Here's an example of the output:
var input = '<p><a href="http://www.realultimatepower.net/">Ninjas</a> are mammals<br>who <strong><em>love</em> to <u>flip out and cut off people\'s heads all the time!</u></strong></p>';
var output = getLeadingHtml(input, 40);
Edit: On a related note, here's a regex I posted earlier on Ben's site which matches the first 100 characters in a string, unless it ends in the middle of an HTML tag, in which case it will match until the end of the tag (use this with the "dot matches newline" modifier):
^.{1,100}(?:(?<=<[^>]{0,99})[^>]*>)?
That should work the .NET, Java, and JGsoft regex engines. In won't work in most others because of the {0,99}
in the lookbehind.

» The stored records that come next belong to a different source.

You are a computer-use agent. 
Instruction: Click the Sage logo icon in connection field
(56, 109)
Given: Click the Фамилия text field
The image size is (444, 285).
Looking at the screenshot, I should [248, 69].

Note that .NET and JGsoft actually support infinite-length lookbehind, so with those two you could replace the {0,99}
quantifier with *
. Since the .NET and JGsoft engines additionally support lookaround-based conditionals, you could save two more characters by writing it as ^.{1,100}(?(?<=<[^>]{0,99})[^>]*>)
.
If you want to mimic the lookbehind in JavaScript, you could use the following:
String.prototype.reverse = function() {
return this.split("").reverse().join("");
};
var regex = /(?:>[^>]*(?=[^>]*<))?[\S\s]{1,100}$/;
var output = input.reverse().match(regex)[0].reverse();